**ARTICLE**
-.-.-

During the first few months of 2008, a few Release Team members
discussed here and there about the state of GNOME. This was nothing
official, and it could actually have been considered as some friends
talking together about things they deeply care about. There were
thoughts that GNOME could stay with the 2.x branch for a very long time
given our solid development methods, but that it was not the future that
our community wants to see happening. Because of lack of excitement.
Because of lack of vision. Slowly, a plan started to emerge. It evolved,
changed, was trimmed a bit, made more solid. We started discussing with
a few more people, got more feedback. And then, at GUADEC, the Release
Team proposed an initial plan to the community that would lead the
project to GNOME 3.0. Quite some time passed; actually, too much time
passed because too many people were busy with other things. But it's
never too late to do the right thing, so let's really be serious about
GNOME 3.0 now!
Let's first diverge a bit and discuss the general impression that GNOME
is lacking a vision. If you look closely at our community, it'd be wrong
to say that people are lacking a vision; but the project as a whole does
indeed have this issue. What we are missing is people blessing one
specific vision and making it official, giving goals to the community so
we can all work together in the same direction. In the pre-2.x days, the
community accepted as a whole one specific vision, and such an explicit
blessing wasn't needed. But during the 2.x cycle, with our six months
schedules, it appeared that everything (community, development process,
etc.) was just working very well, and as the vision got more and more
fulfilled, the long-term plans became less important as we focused on
polishing our desktop. But we've now reached a point where our next
steps should be moving to another level, and those next steps require
important decisions. This is part of what the Release Team should do.
Please note that Release Team members don't have to be the ones who have
the vision; we "just" have to be the voice of the community.
(As a sidenote, the roadmap process  that we tried to re-establish
two years ago was a first attempt to fix this. Unfortunately, it turned
out that we were missing the most important side of things: a
project-wide roadmap. This is because a collection of individual
roadmaps isn't enough to create a project-wide roadmap.)

-.-.-

**THINGS TO DO**
(a) Rewrite the part of the GNOME 3.0 passage starting at "Please note that" and ending at "a project-wide roadmap.)", changing "roadmap process" to "planning process".
(b) Decide whether each statement agrees with the GNOME 3.0 passage, answering yes or no and quoting the words from the passage that settle it: (i) The Release Team proposed an initial plan to the community at GUADEC. (ii) Release Team members must be the ones who have the vision. (iii) The roadmap process was something the team tried to re-establish five years ago.
(c) According to the GNOME 3.0 passage, how long were the schedules during the 2.x cycle?

**DATA PROVIDED**
-.-.-

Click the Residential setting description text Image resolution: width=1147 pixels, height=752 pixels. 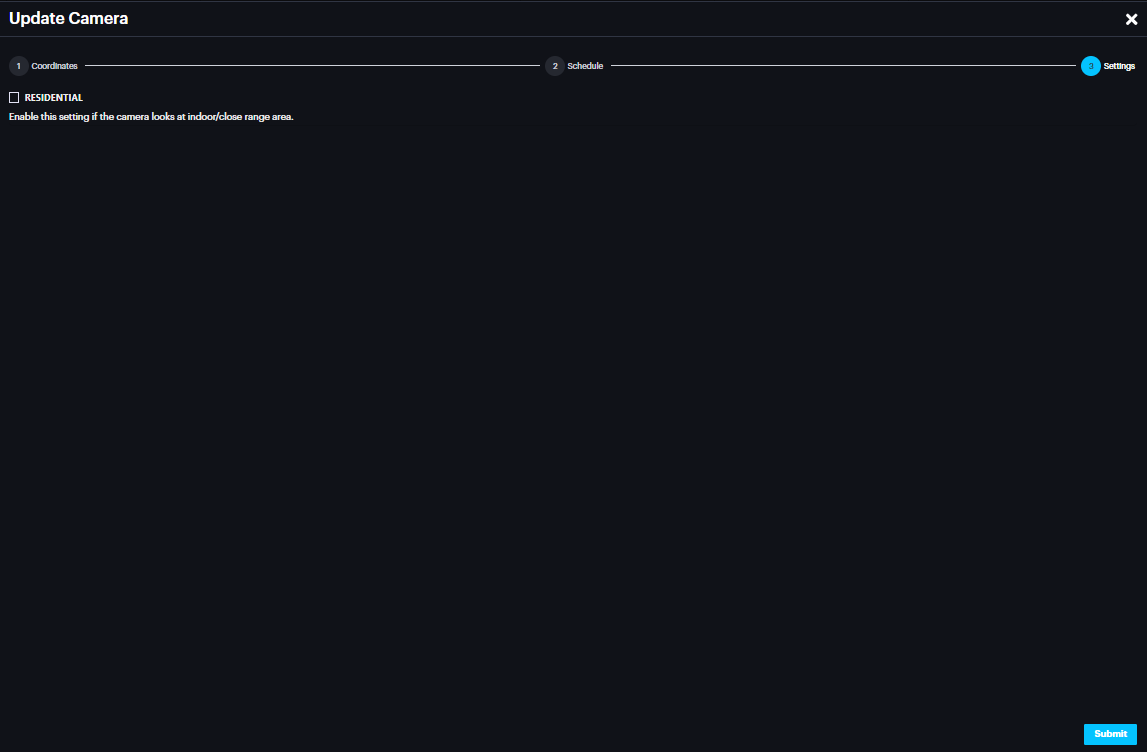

-.-.-

**RESULTS FOR THE EXERCISE**
(a)
Please note that Release Team members don't have to be the ones who have
the vision; we "just" have to be the voice of the community.
(As a sidenote, the planning process  that we tried to re-establish
two years ago was a first attempt to fix this. Unfortunately, it turned
out that we were missing the most important side of things: a
project-wide roadmap. This is because a collection of individual
roadmaps isn't enough to create a project-wide roadmap.)

(b)
(i) Yes: "at GUADEC, the Release Team proposed an initial plan to the community"
(ii) No: "Release Team members don't have to be the ones who have the vision"
(iii) No: "two years ago was a first attempt to fix this"

(c) Six months.